> _Assigned task_
Scan the entries for lines with the word "data", then copy those lines.

________________

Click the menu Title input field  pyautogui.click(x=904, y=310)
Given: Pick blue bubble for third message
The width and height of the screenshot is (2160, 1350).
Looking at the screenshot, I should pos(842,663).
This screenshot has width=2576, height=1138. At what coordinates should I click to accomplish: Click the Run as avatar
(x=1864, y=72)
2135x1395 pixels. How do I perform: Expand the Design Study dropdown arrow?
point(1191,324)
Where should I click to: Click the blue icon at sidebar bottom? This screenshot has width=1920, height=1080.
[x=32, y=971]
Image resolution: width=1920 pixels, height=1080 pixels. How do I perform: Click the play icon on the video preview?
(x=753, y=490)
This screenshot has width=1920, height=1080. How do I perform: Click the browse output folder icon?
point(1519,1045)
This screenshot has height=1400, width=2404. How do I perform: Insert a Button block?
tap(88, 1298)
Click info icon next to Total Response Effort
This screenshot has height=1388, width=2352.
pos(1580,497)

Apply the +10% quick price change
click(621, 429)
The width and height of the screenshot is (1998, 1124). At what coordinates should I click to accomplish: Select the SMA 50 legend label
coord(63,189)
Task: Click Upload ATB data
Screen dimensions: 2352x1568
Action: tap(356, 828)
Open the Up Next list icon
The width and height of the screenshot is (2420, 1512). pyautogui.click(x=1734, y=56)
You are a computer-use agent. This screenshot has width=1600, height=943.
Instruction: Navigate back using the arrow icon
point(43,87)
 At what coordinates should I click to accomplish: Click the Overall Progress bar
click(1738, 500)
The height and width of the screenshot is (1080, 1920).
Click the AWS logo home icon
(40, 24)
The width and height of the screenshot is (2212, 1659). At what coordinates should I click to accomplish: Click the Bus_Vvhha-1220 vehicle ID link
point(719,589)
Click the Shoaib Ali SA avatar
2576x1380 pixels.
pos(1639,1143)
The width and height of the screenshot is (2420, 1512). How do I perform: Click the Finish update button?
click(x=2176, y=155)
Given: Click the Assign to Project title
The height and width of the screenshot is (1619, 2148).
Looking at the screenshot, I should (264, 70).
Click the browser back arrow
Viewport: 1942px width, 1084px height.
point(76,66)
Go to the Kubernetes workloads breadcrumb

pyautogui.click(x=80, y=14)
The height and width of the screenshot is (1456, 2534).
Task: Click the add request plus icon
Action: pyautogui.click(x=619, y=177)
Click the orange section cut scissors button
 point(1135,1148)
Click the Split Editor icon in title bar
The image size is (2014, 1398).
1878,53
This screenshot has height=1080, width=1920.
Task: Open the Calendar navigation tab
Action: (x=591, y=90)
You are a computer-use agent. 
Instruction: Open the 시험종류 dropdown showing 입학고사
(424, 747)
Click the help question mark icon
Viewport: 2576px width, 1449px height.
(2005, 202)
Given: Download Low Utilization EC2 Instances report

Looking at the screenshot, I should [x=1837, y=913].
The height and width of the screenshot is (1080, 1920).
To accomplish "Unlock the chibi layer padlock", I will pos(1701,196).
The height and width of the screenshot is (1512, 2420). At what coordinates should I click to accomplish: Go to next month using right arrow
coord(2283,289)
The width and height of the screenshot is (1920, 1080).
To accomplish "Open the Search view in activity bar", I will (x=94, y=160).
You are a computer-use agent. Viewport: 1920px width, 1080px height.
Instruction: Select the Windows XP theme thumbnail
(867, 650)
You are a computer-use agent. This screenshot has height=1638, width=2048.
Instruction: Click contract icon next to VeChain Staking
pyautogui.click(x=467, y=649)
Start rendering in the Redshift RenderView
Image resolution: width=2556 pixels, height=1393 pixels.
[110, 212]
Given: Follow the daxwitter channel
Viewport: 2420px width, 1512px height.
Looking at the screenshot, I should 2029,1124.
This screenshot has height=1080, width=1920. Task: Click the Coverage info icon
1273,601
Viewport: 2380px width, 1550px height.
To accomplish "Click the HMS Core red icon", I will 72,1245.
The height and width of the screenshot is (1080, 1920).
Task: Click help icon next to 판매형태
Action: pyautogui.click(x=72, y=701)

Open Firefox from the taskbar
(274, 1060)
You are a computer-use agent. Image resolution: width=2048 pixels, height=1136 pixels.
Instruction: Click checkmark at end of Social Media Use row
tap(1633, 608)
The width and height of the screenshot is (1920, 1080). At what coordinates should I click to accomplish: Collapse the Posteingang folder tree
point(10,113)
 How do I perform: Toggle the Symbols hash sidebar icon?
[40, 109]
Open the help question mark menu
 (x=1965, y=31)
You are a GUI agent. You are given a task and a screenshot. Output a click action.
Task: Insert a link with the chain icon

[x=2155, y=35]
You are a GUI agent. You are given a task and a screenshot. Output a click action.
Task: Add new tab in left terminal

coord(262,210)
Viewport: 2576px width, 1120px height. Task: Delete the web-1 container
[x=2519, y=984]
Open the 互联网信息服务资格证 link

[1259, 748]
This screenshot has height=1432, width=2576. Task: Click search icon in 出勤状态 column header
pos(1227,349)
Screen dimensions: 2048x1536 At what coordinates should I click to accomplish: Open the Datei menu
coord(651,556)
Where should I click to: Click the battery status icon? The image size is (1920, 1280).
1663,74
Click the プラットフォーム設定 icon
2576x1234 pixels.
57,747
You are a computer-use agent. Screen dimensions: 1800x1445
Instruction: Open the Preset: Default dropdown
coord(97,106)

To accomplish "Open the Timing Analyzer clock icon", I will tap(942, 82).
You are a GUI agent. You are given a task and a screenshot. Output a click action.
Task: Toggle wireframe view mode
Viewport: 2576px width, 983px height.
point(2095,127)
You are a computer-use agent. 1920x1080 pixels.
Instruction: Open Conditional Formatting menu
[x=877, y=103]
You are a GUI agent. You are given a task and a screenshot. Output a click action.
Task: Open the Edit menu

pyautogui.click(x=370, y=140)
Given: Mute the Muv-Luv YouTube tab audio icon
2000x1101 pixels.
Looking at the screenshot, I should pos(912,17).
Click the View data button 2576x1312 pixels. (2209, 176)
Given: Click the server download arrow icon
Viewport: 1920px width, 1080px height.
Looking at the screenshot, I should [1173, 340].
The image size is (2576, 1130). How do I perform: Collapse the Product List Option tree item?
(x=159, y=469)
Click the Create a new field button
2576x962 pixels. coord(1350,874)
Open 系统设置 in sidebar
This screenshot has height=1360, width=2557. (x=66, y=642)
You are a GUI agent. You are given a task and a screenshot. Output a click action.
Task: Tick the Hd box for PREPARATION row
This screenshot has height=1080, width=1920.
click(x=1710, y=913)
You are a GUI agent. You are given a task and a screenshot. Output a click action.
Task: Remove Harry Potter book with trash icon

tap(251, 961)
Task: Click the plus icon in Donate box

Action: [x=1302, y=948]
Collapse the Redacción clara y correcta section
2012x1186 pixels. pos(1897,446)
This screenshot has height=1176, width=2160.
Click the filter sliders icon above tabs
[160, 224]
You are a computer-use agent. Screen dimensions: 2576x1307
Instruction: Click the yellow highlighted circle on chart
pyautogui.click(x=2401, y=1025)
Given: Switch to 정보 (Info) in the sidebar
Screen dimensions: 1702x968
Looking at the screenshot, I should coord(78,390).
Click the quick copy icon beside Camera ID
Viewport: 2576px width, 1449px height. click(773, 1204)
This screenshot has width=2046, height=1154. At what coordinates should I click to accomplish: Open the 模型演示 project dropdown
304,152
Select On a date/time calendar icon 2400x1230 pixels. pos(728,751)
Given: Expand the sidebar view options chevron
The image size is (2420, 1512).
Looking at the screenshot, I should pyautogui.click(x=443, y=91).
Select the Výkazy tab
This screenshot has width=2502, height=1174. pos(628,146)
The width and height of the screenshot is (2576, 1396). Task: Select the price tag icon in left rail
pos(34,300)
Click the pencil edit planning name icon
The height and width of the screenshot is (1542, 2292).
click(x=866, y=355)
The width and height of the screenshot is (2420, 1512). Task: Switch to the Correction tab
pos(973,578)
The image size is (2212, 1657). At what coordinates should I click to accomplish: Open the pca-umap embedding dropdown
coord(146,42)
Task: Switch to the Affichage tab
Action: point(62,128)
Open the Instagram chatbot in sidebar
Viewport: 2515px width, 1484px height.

________________

> _Exercise response_
Task: Click Upload ATB data
Click the View data button 2576x1312 pixels. (2209, 176)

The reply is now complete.